The South African Tokoloshe

The Tokoloshe has acquired quite a lot of fame in Africa and most of us living here will be familiar with it, especially in Southern Africa.  The Tokoloshe resembles a zombie, poltergeist, or gremlin, created by South African shamans who have been offended by someone.  The tokoloshe may also wander, causing mischief wherever it goes, particularly to schoolchildren.  The Tokoloshe, according to the Zulu shaman Credo Mutwa, has been known to take on many forms.  One form is as a dwarf-like gremlin, but others have portrayed the Tokoloshe as being a bear-like humanoid being.
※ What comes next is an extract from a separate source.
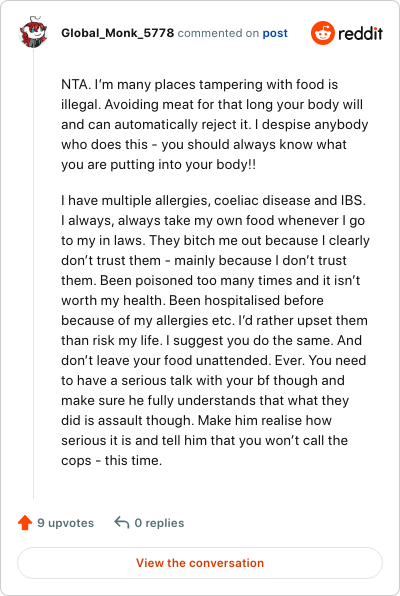Click the paragraph about coeliac disease and IBS

click(215, 330)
The Tokoloshe is a mischievous and evil spirit that can become invisible by swallowing a pebble.  Tokoloshes are called upon by malevolent people to cause trouble for others.  At it’s least harmful a tokoloshe can be used to scare children, but it’s power extends to causing illness and even death upon the victim.  The penis of the tokoloshe is so long that it has to be slung over his shoulder.  Thus sexually well-endowed, the duties of the tokoloshe include making love to its witch mistress.  In return, it is rewarded with milk and food.  In common with European myths and legends concerning familiars, salt must not be added to food offerings for tokoloshes.  The witch keeps the tokoloshe docile by cutting the fringe of hair that hangs over its eyes.


In South Africa, where many white families had maidservants, the maids would often raise their beds by placing the legs of their beds on bricks.  It was an almost universal belief, among white people, that this was to keep the occupant of the bed out of reach of the tokoloshe.  The way to get rid of him is to call in the n’anga or witch-doctor who has the power to banish him from the area.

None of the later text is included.